NATO, Rusya, Çin ve İran'ı uluslararası hukuka saygı göstermeye çağırdı

Biden: NATO üyelerini savunmak kutsal bir yükümlülüktür... Stoltenberg: Yeni bir soğuk savaş istemiyoruz

ABD Başkanı Biden (ortada) ve NATO Genel Sekreteri Stoltenberg (solda) (AP)
ABD Başkanı Biden (ortada) ve NATO Genel Sekreteri Stoltenberg (solda) (AP)
TT

NATO, Rusya, Çin ve İran'ı uluslararası hukuka saygı göstermeye çağırdı

ABD Başkanı Biden (ortada) ve NATO Genel Sekreteri Stoltenberg (solda) (AP)
ABD Başkanı Biden (ortada) ve NATO Genel Sekreteri Stoltenberg (solda) (AP)

Kuzey Atlantik Antlaşması Örgütü'ne (NATO) üye ülkeler dün (Pazartesi), ABD Başkanı Joe Biden'ın ittifakları canlandırmaya olan ilgisiyle Brüksel'de düzenlenen NATO Zirvesi’nde Rusya ve Çin'in dayattığı yeni zorluklara göğüs germek için güçlerini birleştirme kararı aldılar. NATO liderleri zirvenin sonunda, ‘hangi taraftan gelirse gelsin tüm tehditlere karşı’ ortak savunmalarını güçlendirme konusunda uzlaştılar.
Rusya, Çin ve İran'ın yarattığı artan tehdidi kınayan NATO üyesi ülkelerin liderleri, zirve sonunda yayınlanan nihai bildiride, Rusya'nın silahlarını ve askeri imkanlarını güçlendirilmesinin dünya düzeni için bir tehdit oluşturduğunu söylediler. Bildiride, “Moskova’yı uluslararası hukuka saygı göstermeye çağırıyoruz” ifadeleri yer aldı. Liderler, Çin'in hırsları ve ‘uluslararası sistemin temellerine meydan okuyan’ nükleer cephaneliğinin gelişimi hakkındaki ‘endişelerini’ de dile getirdiler. Bildiride, Rusya’nın uluslararası hukuka saygı duyduğunu, uluslararası yükümlülük ve sorumluluklarını yerine getirdiğini göstermediği sürece durumun normale dönemeyeceği açıkça belirtilirken İran'a tüm balistik füze geliştirme faaliyetlerini durdurması çağrısı yapıldı.

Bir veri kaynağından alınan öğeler
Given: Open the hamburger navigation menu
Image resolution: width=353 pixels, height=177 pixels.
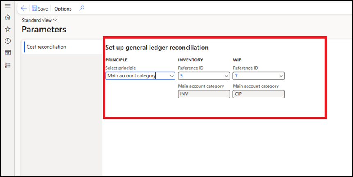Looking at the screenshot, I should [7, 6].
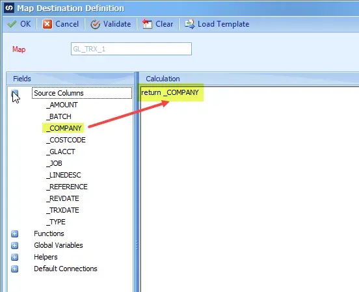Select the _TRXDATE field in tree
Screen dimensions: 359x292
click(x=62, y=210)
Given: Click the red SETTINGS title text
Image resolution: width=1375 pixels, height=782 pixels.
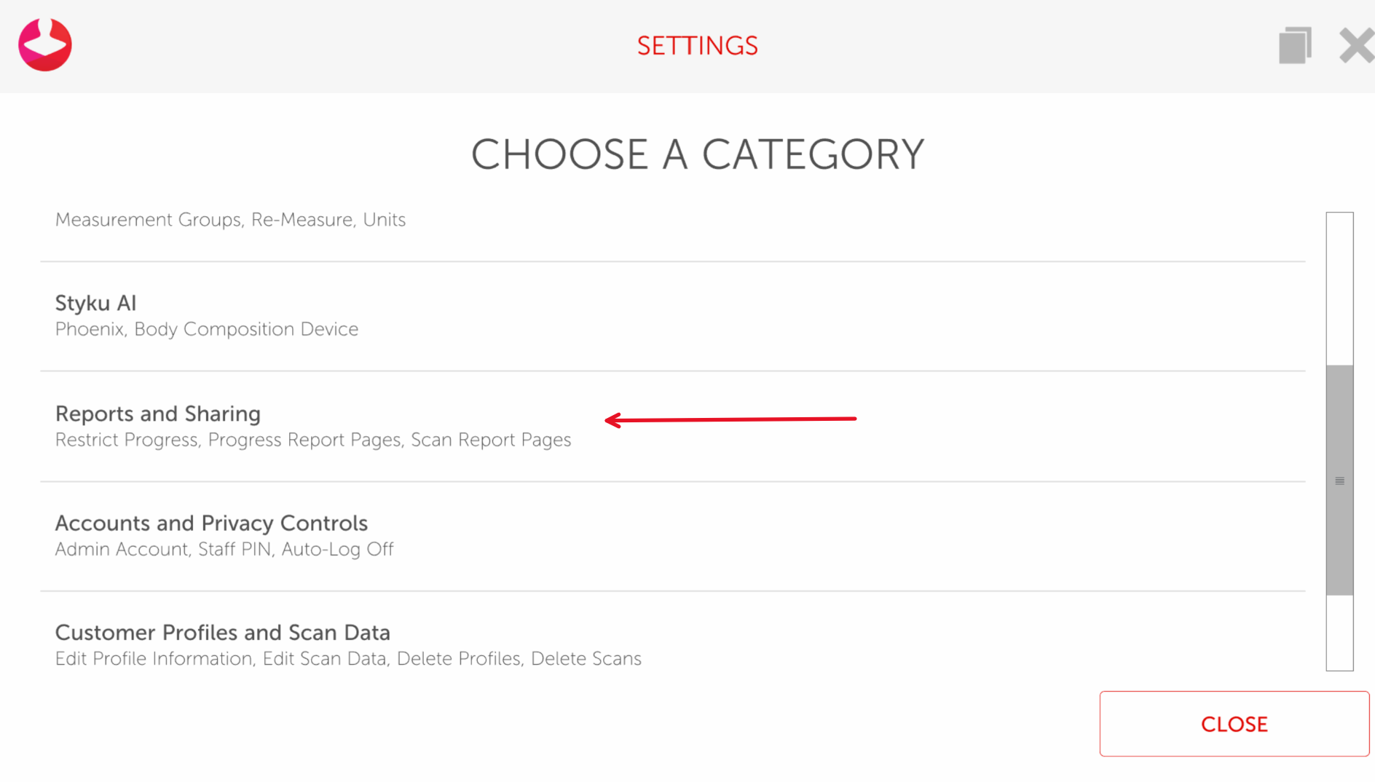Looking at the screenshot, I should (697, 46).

> [Sorular ve Görevler]:
• 1. Belge alıntısına göre NATO liderlerinin nihai bildiride yarattığı artan tehdit nedeniyle kınadığı ülkeleri sıralayınız.
• 2. Veri kaynağından alınan listelemenin tüm satırlarını hiçbir değişiklik yapmadan geri veriniz. Görselleri cevaba dahil etmeyiniz.

> [Doğru Cevaplar]:
• 1. Rusya, Çin, İran

• 2.
Given: Open the hamburger navigation menu
Image resolution: width=353 pixels, height=177 pixels.
Looking at the screenshot, I should [7, 6].
Select the _TRXDATE field in tree
Screen dimensions: 359x292
click(x=62, y=210)
Given: Click the red SETTINGS title text
Image resolution: width=1375 pixels, height=782 pixels.
Looking at the screenshot, I should (697, 46).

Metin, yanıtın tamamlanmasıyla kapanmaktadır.